Our mission is to reverse the trend of mass incarceration in Colorado. We are a coalition of nearly 7,000 individual members and over 100 faith and community organizations who have united to stop perpetual prison expansion in Colorado through policy and sentence reform.

Our chief areas of interest include drug policy reform, women in prison, racial injustice, the impact of incarceration on children and families, the problems associated with re-entry and stopping the practice of using private prisons in our state.

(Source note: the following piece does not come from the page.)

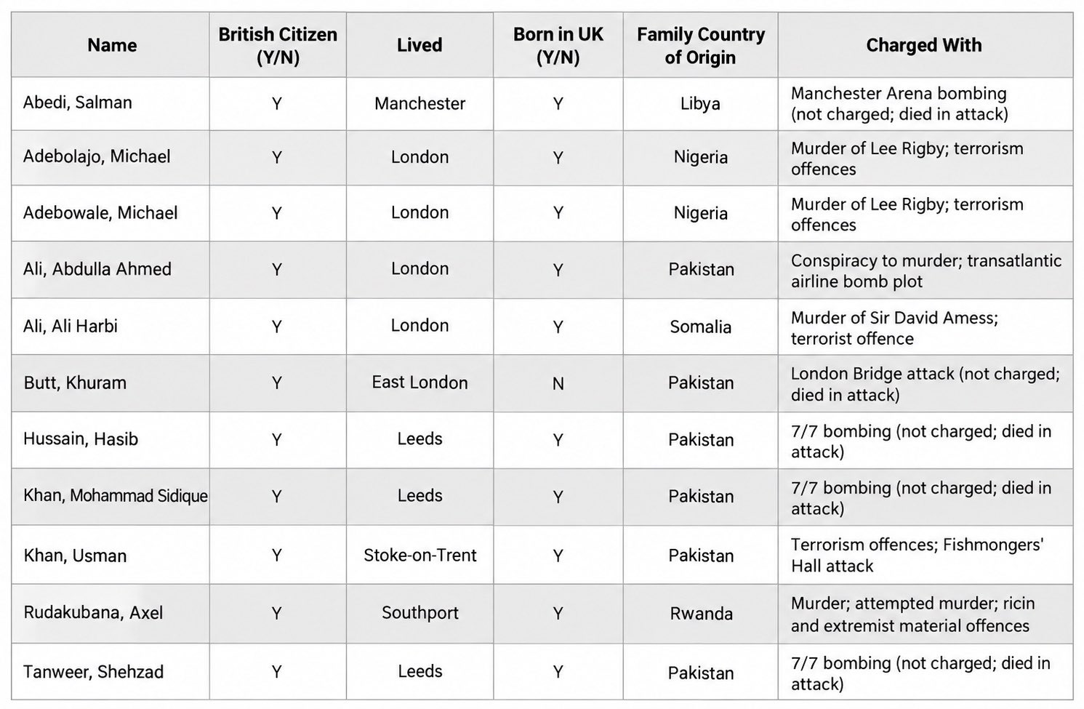Screen dimensions: 1084x709
Task: Click the Name column header
Action: pos(111,45)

If you would like to be involved please go to our website and become a member.

Thursday, June 04, 2009

House GOP Wants To Cut Drug War

Wow....the things you hear said out loud these days.

When President Obama's drug czar declared an end to the war on drugs, Republicans were apparently listening closely.

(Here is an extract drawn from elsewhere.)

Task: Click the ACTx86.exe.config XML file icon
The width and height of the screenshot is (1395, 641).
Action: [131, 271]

House GOP leadership now wants to cash in the peace dividend.

Republican Leader John Boehner (Ohio) and Whip Eric Cantor (Va.) released a set of proposed budget cuts Thursday that included trimming $220 million from drug war spending over the next five years.

The duo propose eliminating the National Drug Intelligence Center, saving $44 million the first year and $220 million over five years, they say.

The NDIC "has been the subject of significant public debate recently because it unnecessarily duplicates the work of other agencies and its justification seems to have more to do with its powerful patron than its benefits to the taxpayer," the leadership team offers.

The NDIC referred a call to the Department of Justice, which did not immediately respond.

The Republicans don't spell out just who that patron might be, but let's piece it together: the center is located in Johnstown, a rural piece of Pennsylvania that may seem an odd place for a drug intelligence center. The area also happens to be represented by Democrat Jack Murtha, an appropriations subcommittee chairman who directs millions each year to government projects in his district. Currently at the center of a pay-for-pork scandal, Murtha is favorite target of Republicans and a close ally of House Speaker Nancy Pelosi (D-Calif.).

He's also an unabashed supporter of the earmark process and isn't backing down on the NDIC.

"I don't want to point out the obvious here, but for the past few years Republican's were opposed to the NDIC because it wasn't funded in the President's budget, yet this year they are opposed to the NDIC because the President recommended funding it. Make up your mind," said Murtha spokesman Matthew Mazonkey. "What gets lost in this Republican flip-flop distraction is the actual substance to their arguments, and that's because they have none. I don't think anyone is shocked to learn that Republicans haven't a clue what they are talking about when it comes to the NDIC."